Apro la chat e trovo queste domande formulate da un giovane collega.
Caro Vincenzo (nome di Fantasia), non sono d’accordo sull’espressione antiquato, e circa il cosiddetto “metodo Conte”, neanche su quest’ultima, perché altro non si tratta di un modello di “preparazione precampionato “molto diffuso.
Essa è organizzata su blocchi metabolici gerarchizzati dove, specie nella seduta antimeridiana privilegia molto il lavoro a secco, principi comuni in chi si riconosce in questo modello di lavoro frazionato.
Nel corso della stagione agonistica, Il lavoro si sviluppa in maniera lineare e progressiva secondo i principi del classico microciclo settimanale (dove persiste la logica della separazione) in cui nei primi giorni si interviene fisicamente in maniera consistente ( soprattutto il mercoledì con la doppia seduta), mentre negli ultimi allenamenti, specie quelli prossimi alla gara, è previsto un impegno tecnico-tattico prevalente.
Il tutto sempre eseguito ad altissima intensità.
Niente di antiquato, ma neanche nulla di nuovo.
Circa lo stile di conduzione, esso è autoritario, prescrittivo e direttivo.
Anche qui nulla di nuovo.
Dal punto di vista tattico, opera per settori e per fasi distinte con codifiche e i cosiddetti “ schemi “.
Tutto questo perseguito con un numero elevato di ripetizioni.
Mi chiedi se è giusto? Ti rispondo così: per lui si!
Ed è questo ciò che conta. Vuoi sapere se lo condivido? No.
Però fa vincere comunque…evviva la varietà!
Noi, invece riteniamo il gioco del calcio un sistema aperto, il cui sviluppo muta e cambia in continuazione, integrato, che va osservato, compreso e allenato ologrammaticamente e non in maniera polittica ( nel linguaggio letterario, opera letteraria, teatrale, musicale, risultante di più parti, anche autonome per quanto riguarda lo stile e il contenuto, ma comunque fra loro collegate), non-lineare, dove le situazioni di gioco si presentano in maniera non sempre sequenziale, caotico, con inaspettati e improvvisi mutamenti contestuali dove a prevalere sono l’incertezza e l’imprevisto.

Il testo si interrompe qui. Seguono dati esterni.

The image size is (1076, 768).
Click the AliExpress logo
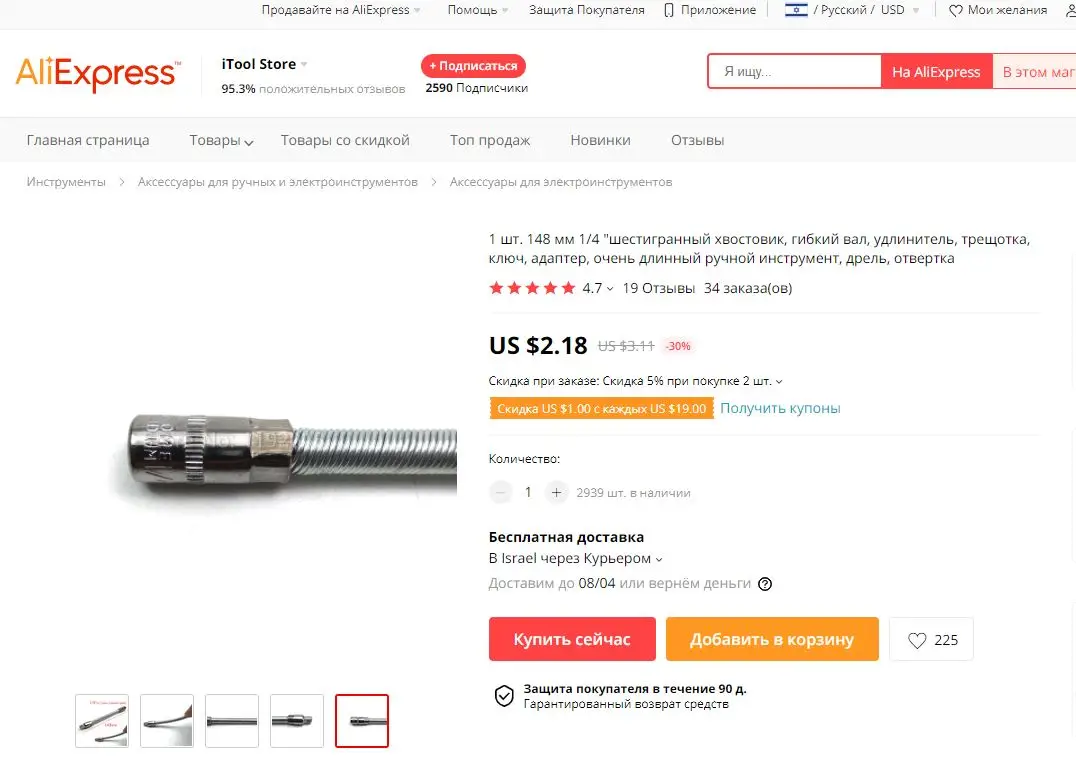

Il suo manifestarsi provoca autorganizzazioni e autocostruzioni continue, in quanto una medesima variabile in partite, se non addirittura in momenti diversi della medesima gara, può esercitare una differente influenza.
Difatti, spesso è sufficiente una semplice sfumatura, a determinare una grande perturbazione al suo sviluppo.
A tale riguardo, mi sovviene in mente Dante Alighieri, quando nel primo canto del Paradiso scrive: POCA FAVILLA, GRAN FIAMMA SECONDA ( una piccola scintilla può provocare un grande incendio).
Allora se la carta d’identità del gioco è complessa, non si può evitare di confrontarsi con l’approccio sistemico, prendendo in esame le varie entità in interazione reciproca tra di loro.
Dentro a questo sistema, i calciatori agiscono sempre come unità inserite entro un contesto, dove eventuali miglioramenti individuali e/o di un singolo reparto esercitano i propri benefici effetti su tutto il sistema, tali che da modificarne e trasformarne i “ connotati”.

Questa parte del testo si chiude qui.